Pour la première fois dans l'histoire de la primatologie, une étude menée par une équipe de scientifiques travaillant au Canada et au Japon vient de montrer que l'infanticide était le premier facteur de variation du développement infantile chez un cercopithécidé, devant les risques vitaux que représentent les prédateurs ou même la compétition entre femelles pour l'accès aux ressources alimentaires.

«L'infanticide est un phénomène qui survient chez beaucoup d'animaux», explique Iulia Bădescu, co-auteure de l'étude et chercheuse en anthropologie biologique à l'Université de Toronto. On l'observe chez des «carnivores, comme les lions ou les ours, des rongeurs, comme les souris, et chez des primates».

«En général, précise Bădescu, un mâle va tuer le petit d'un autre mâle pour pouvoir s'accoupler avec la femelle et engendrer sa propre descendance».

Les jeunes mâles premiers concernés

C'est au terme de huit années d'observations, menées auprès de huit groupes de singes vivant dans la réserve ghanéenne de Boabeng-Fiema, que les scientifiques ont pu établir les faits suivants : plus un petit colobe magistrat (Colobus vellerosus) risque de se faire tuer par un mâle adulte, plus il grandira vite. À l'inverse, s'il est relativement protégé de la violence masculine, alors il prendra son temps pour se développer.

À la naissance, les bébés colobes sont blancs. Après quelques semaines, leur pelage passe au gris, puis ils prennent leur toison d'adulte –noire et blanche– entre deux et cinq mois. Une transition chromatique bien utile pour les chercheurs qui ont pu surveiller la croissance des petits singes sans trop les déranger.

Le phénomène n'est pas sans spécificités sexuelles: les petits mâles grandissent plus vite que les petites femelles, et d'autant plus vite que les mâles adultes de leur groupe sont nombreux. En effet, les petits mâles ont toujours plus de risque d'être victimes d'infanticide que les petites femelles, car ils entravent le succès reproductif des mâles adultes de deux manières: ils bloquent l'ovulation de leur mère et ils seront des rivaux une fois leur maturité sexuelle atteinte.
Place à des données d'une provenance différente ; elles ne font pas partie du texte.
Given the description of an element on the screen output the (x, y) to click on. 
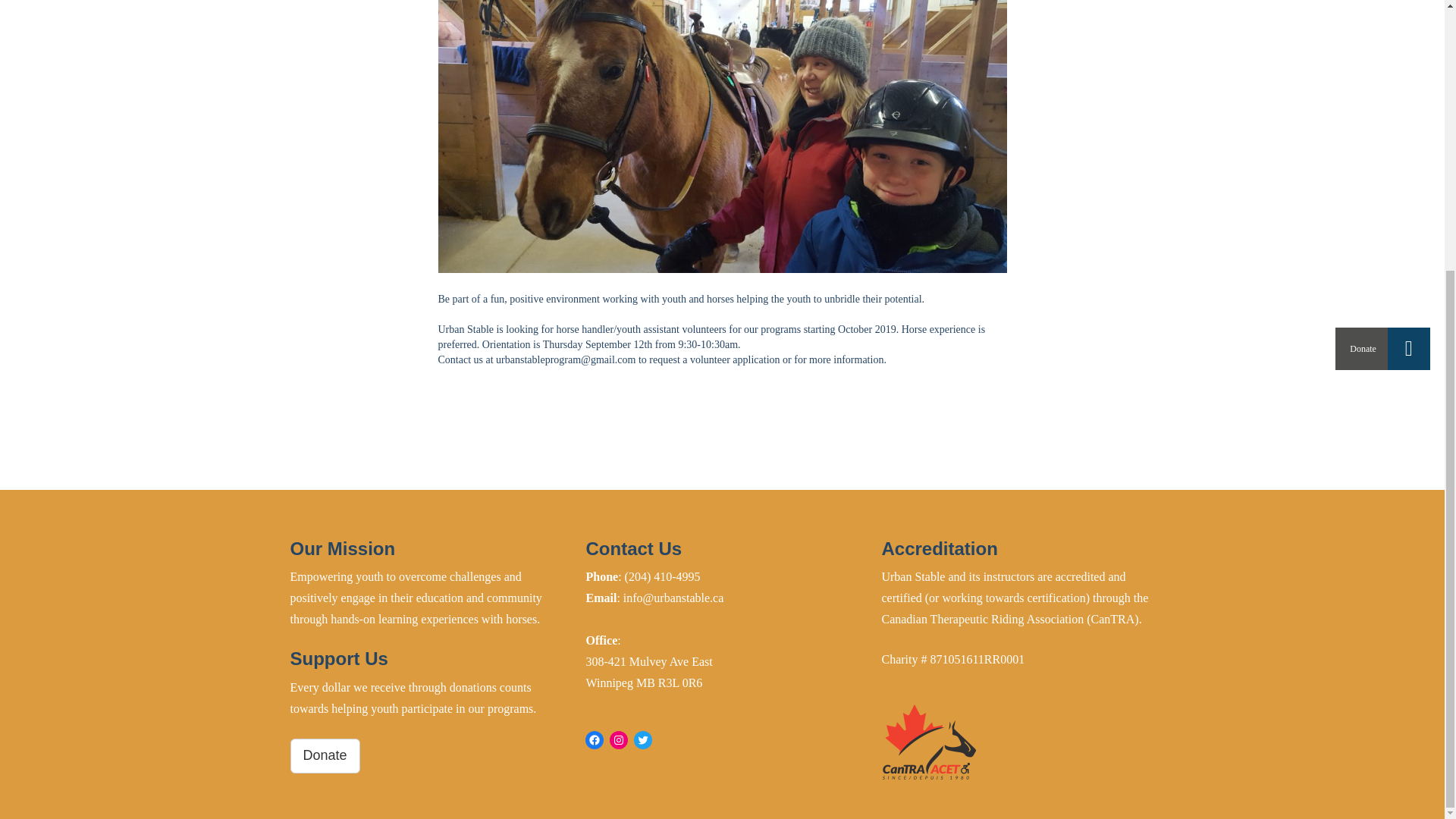
Donate (324, 755)
Donate (324, 753)
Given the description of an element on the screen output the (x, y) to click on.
Les petites femelles, au contraire, sont génétiquement moins dangereuses pour les mâles adultes, vu qu'elles pourront devenir des partenaires une fois fertiles.
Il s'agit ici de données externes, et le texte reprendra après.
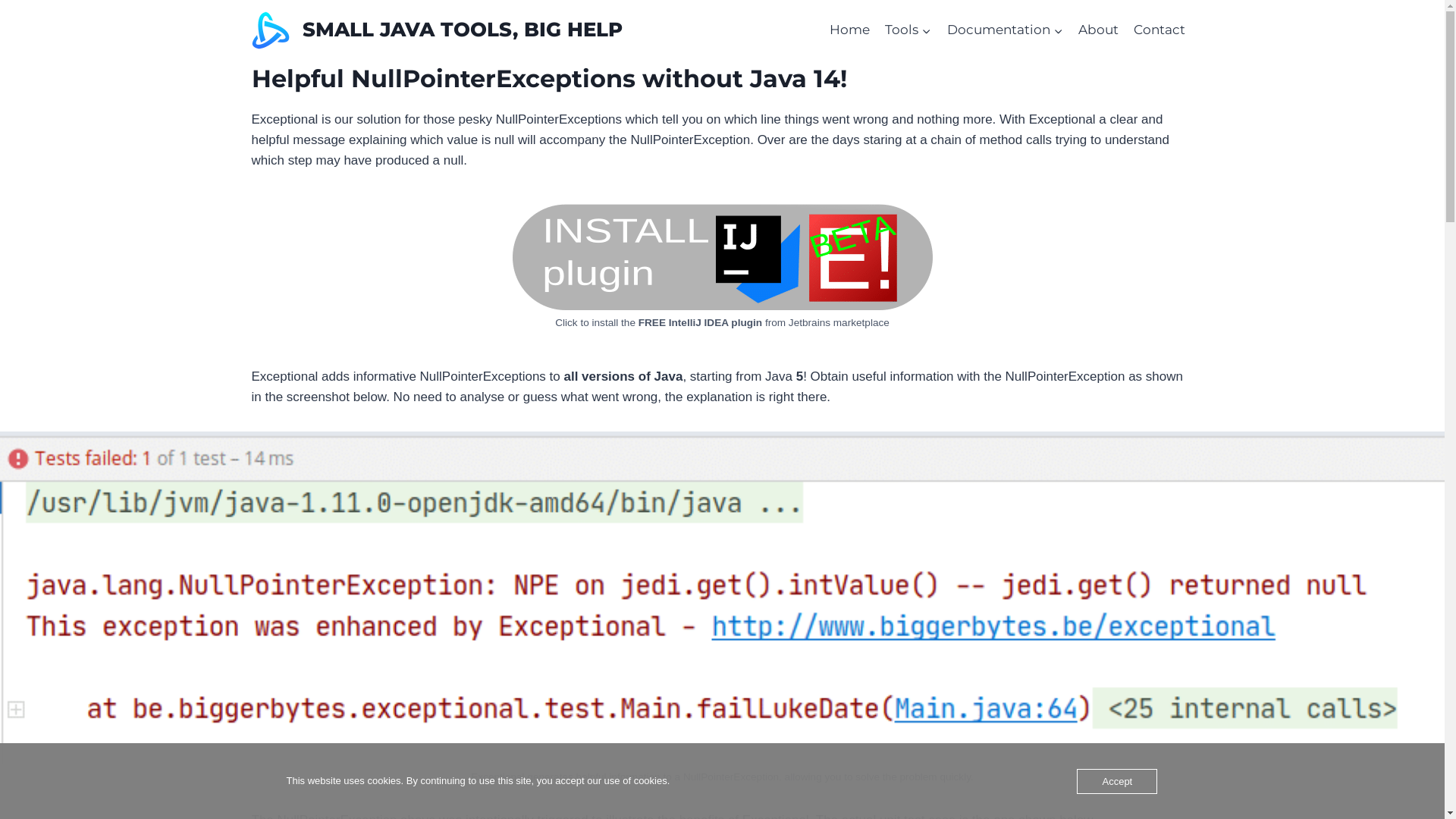
Accept Element type: text (1116, 780)
Tools Element type: text (907, 30)
Home Element type: text (849, 30)
SMALL JAVA TOOLS, BIG HELP Element type: text (436, 30)
Contact Element type: text (1159, 30)
About Element type: text (1098, 30)
Documentation Element type: text (1004, 30)
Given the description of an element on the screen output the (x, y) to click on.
Relations sociales affectées

«Nous savons que l'infanticide est le résultat d'une course à l'armement évolutive», ajoute Pascale Sicotte, directrice du département d'anthropologie de l'Université de Calgary, et autre coauteure de l'étude.
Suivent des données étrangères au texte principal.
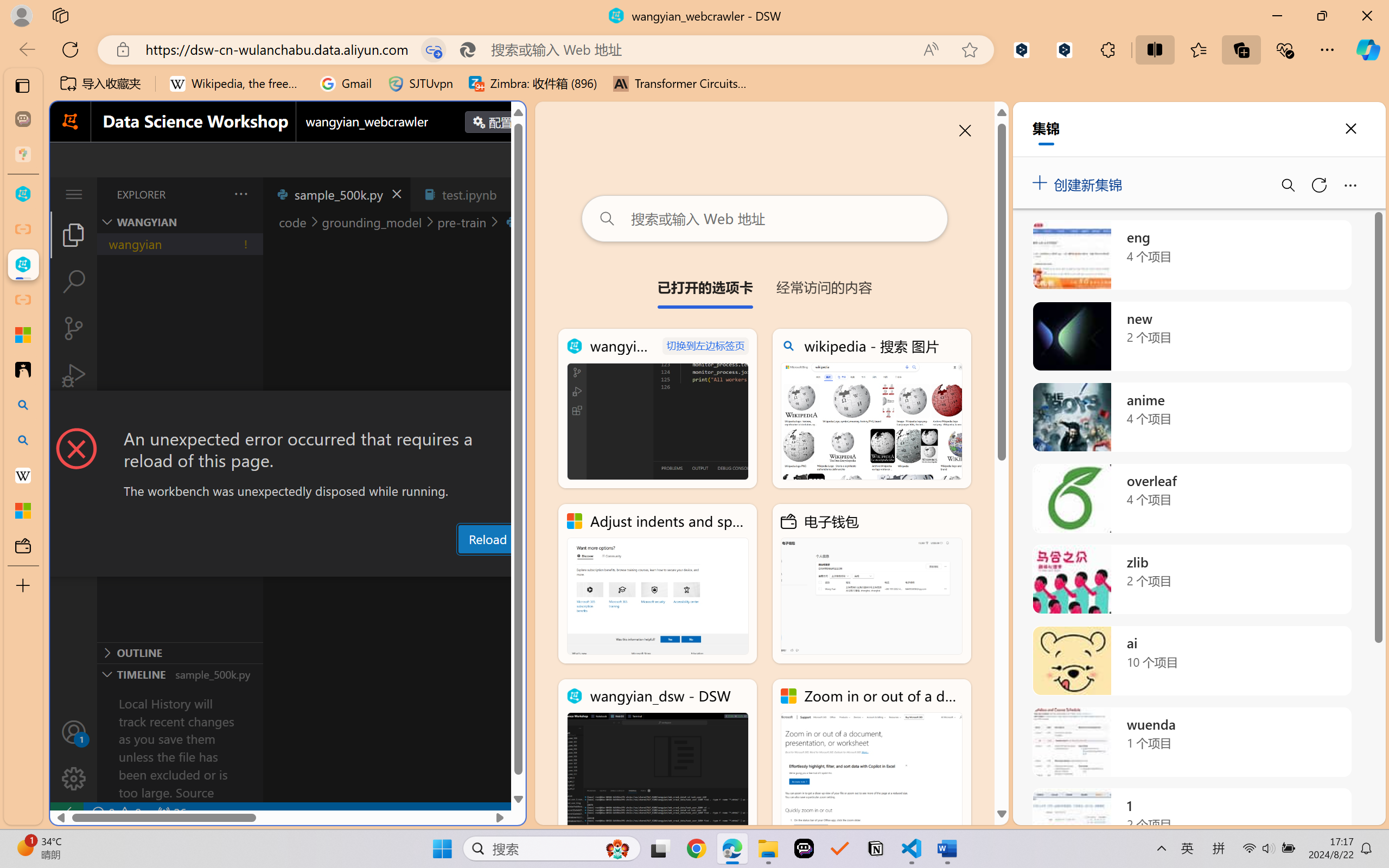
Class: actions-container (287, 410)
Run and Debug (Ctrl+Shift+D) (73, 375)
wangyian_webcrawler - DSW (657, 408)
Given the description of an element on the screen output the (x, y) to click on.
«Dans les espèces où il [l'infanticide, ndlr] survient le plus souvent, cela peut jouer un rôle indéniable sur la nature des relations sociales entre mâles, mais aussi entre mâles et femelles».

Qu'on se rappelle en effet des travaux menés sur les langurs par l'anthropologue américaine Sarah Blaffer Hrdy au début des années 1970. Ces travaux allaient être les premiers à mettre en évidence une certaine banalité de l'infanticide chez des primates en disloquant, au passage, pas mal de certitudes relatives à la «passivité» sexuelle des femelles.